He thinks like a lawyer. I know what I'm talking about. I think like a lawyer, too. I am a lawyer. Up until now, it's been a big strength for Governor Christie, too. His career as a big time U.S. Attorney played a big part in the careful image-building public career that preceded his governorship. But now, for Gov. Christie, it's a big problem, the way he thinks, that is, like a lawyer. Because, the way he thinks, makes him think, that there is a way for him to parse and chivvy and jive and talk his way out of this. The end that seems to be coming for him will probably be somewhat Clintonesque, for that reason.
Follow me out into the tall grass for more of what I'm talking about.
For most, the experience of law school results in learning ways of thinking and acting unique to the profession. Trying to explain this transformation of how the World is perceived to anyone who hasn't experienced it might be a little like explaining color to someone born blind to it. Try to visualize it as a display of nodes of various sizes with colored lines running between them of various sizes. Everything is connected and everyone is connected to everything and everyone, properties, places, every kind of relationship imaginable. The entire world is overlain by this matrix. The nodes are subject matter, a person or place or thing. The lines are issues. The colors are the rules. The law touches everything. Most lawyers spend their careers working with just parts of that matrix, called specialties.
Obviously, attorneys vary widely in their skill level of thinking and acting unique to the profession. Some lawyers in the top strata, perhaps Governor Christie, come to believe that they can protect themselves with words because, as they see it, only they see what is going on so much better than anyone else. How else can we explain the way Governor Christie, it is reported today, dealt with the issue of his staff's knowledge of Bridgegate, by rounding them up and ordering:
If there is any information that you know about the decision to close these lanes in Fort Lee, you have one hour to tell either my chief of staff, Kevin O'Dowd, or my chief counsel, Charlie McKenna.
And I told them that in an hour I was going to go out in a press conference. And if no one gave me other information to the contrary that I was going to say that no one on my staff was involved in this matter.

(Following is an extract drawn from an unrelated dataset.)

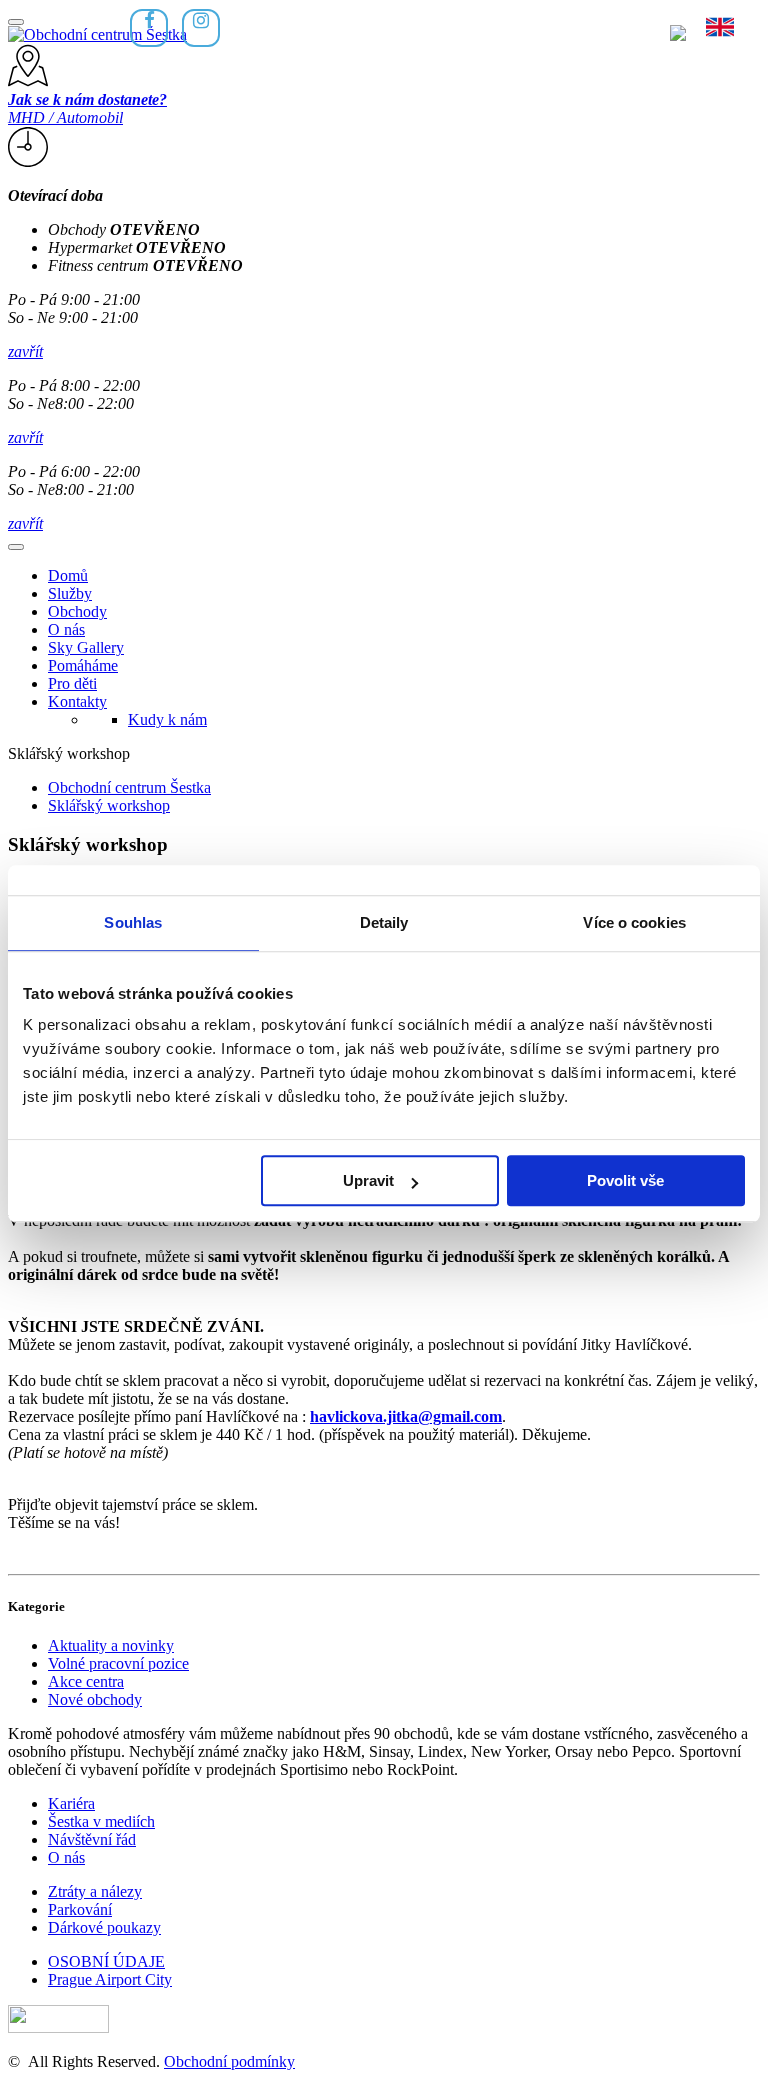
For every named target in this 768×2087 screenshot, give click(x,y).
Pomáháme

If Governor Christie calculates that O'Dowd and McKenna will fall on their swords for him, he may believe himself safe from proof of guilty knowledge. Governor Christie's subsequent
statement and presser continue to follow along this line. Poor Governor Christie, betrayed by his staffer(s) who lied. That got her fired along with the Governor's campaign manager who connived in the Fort Lee malfeasance.
But thinking like a lawyer isn't enough to make a man honest, or fair, or true. And success earned by pandering to jurors' prejudices doesn't necessarily mean you are the best legal thinker, Governor Christie.
Sacrificial lambs are piling up in Bridgegate. Gov. Christie inhabits a political world inhabited by many enemies of his own creation. Now that the admitted misconduct of the Governor's staffer(s) has opened wounds, it will be interesting to see what will show up to feed. In a process like that, words don't mean much after a certain point and that process has barely begun to unfold.